O domínio da China na produção de terras raras continua sendo uma carta poderosa para o líder chinês Xi Jinping durante as negociações com o presidente Donald Trump.

As terras raras — um grupo de 17 elementos usados ​​para desde caças F-35 até iPhones — são componentes vitais para os tipos de tecnologia avançada que definirão o futuro.

No auge da guerra comercial entre os Estados Unidos e a China, em abril do ano passado, Pequim impôs um regime de licenciamento para sete tipos de terras raras, restringindo as exportações desses elementos e ímãs. O país intensificou os controles em outubro, mas adiou as medidas por um ano como parte da trégua comercial com os EUA, firmada nas negociações entre Trump e Xi Jinping na Coreia do Sul.

Amer Hage Chahine, da consultoria Arthur D. Little, afirmou que o fluxo de terras raras para o mercado ainda não retornou aos níveis anteriores à imposição dos controles pela China.

O processo complexo que a China estabeleceu para analisar os pedidos de aprovação de exportação de terras raras, como parte de seu sistema de licenciamento, contribuiu para a escassez, apontam analistas.

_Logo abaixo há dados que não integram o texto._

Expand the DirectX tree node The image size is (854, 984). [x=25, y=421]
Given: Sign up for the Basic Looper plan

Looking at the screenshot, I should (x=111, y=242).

O licenciamento impede o uso militar das exportações de terras raras, criando obstáculos para os fabricantes comprovarem que elas não serão usadas para aplicações militares.

Thomas Kruemmer, da Ginger International Trade and Investment, disse que os responsáveis ​​pela aprovação dessas licenças já estão sobrecarregados pelo processo, que leva semanas.

Isso contribuiu para uma taxa de aprovação de 25% para os pedidos de países europeus, acrescentou Ilya Epikhin, chefe do centro global de recursos naturais da Arthur D. Little.

É por isso que as terras raras continuam sendo a arma econômica mais poderosa da China.

“A China tem a vantagem das terras raras, e os EUA têm tarifas e controles sobre semicondutores. Portanto, a discussão é sobre como equilibrar ambos os lados”, continuou Epikhin.